EXERCISE DETAILS: From the text on the farmers' march to Delhi, reproduce word for word the passage that begins at the words containing "On Thursday [29" and ends with "around the country.".

India: Thousands of farmers protest for guaranteed remunerative minimum support prices and freedom from debt

"Scroll Explainer: Why farmers are marching to Delhi", 29 November 2018

On Thursday [29 November], thousands of farmers from across India…gather[ed] at various points in Delhi. They [marched] to Parliament on Friday [30 November] with their demand for a Joint Session of Parliament to discuss the nation’s agricultural crisis. The march [was] organised by the All India Kisan Sangharsh Coordination Committee, a coalition of around 200 large and small farmer groups from around the country.

...the groups want to discuss two private member bills tabled in the Lok Sabha [the Parliament of India] in August by…an independent farmers’ political party in [the state of] Maharashtra. The Bills – The Farmers’ Freedom from Indebtedness Bill, 2018, and The Farmers’ Right to Guaranteed Remunerative Minimum Support Prices for Agricultural Commodities Bill, 2018 – are the culmination of a series of protests that began in June 2017…

A key demand of the Bills is to make the minimum support price a legal requirement...This price represents a promise from the State to farmers that should market prices fall below a certain level, it will intervene to guarantee that price…[Another] key demand...is loan waivers for farmers...This will include those indebted to private moneylenders….

STORED DATA:
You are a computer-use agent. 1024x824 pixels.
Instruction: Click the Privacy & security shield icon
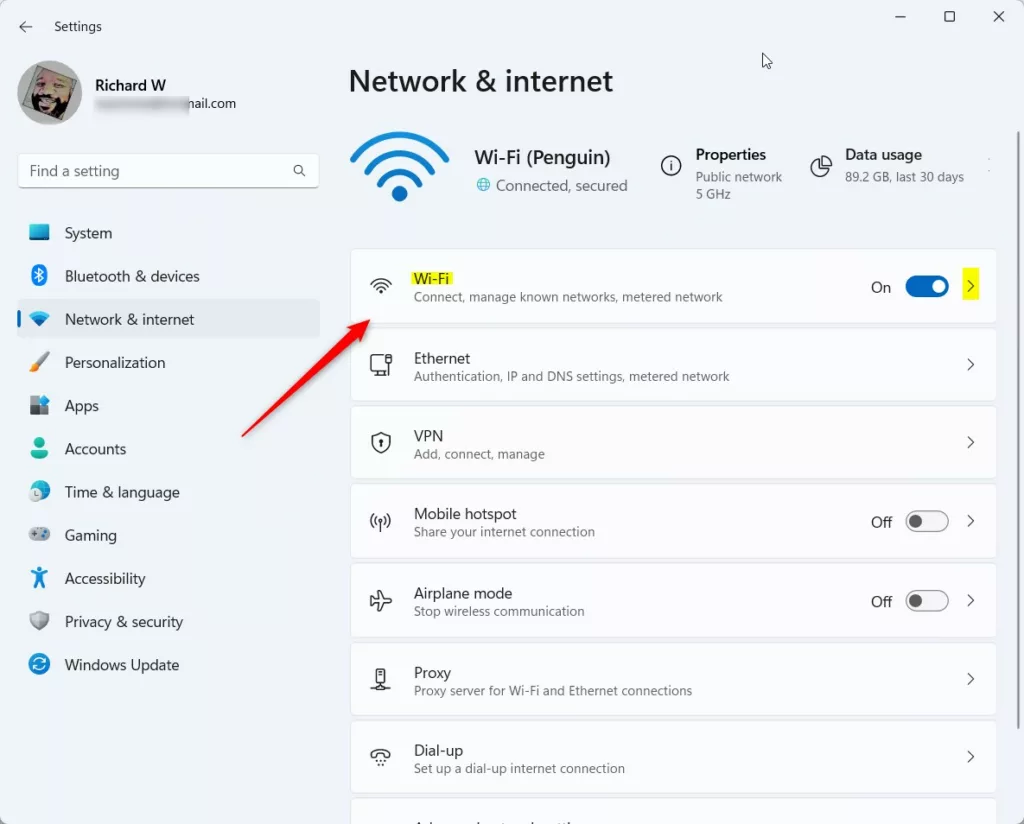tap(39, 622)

FINISHED EXERCISE:
On Thursday [29 November], thousands of farmers from across India…gather[ed] at various points in Delhi. They [marched] to Parliament on Friday [30 November] with their demand for a Joint Session of Parliament to discuss the nation’s agricultural crisis. The march [was] organised by the All India Kisan Sangharsh Coordination Committee, a coalition of around 200 large and small farmer groups from around the country.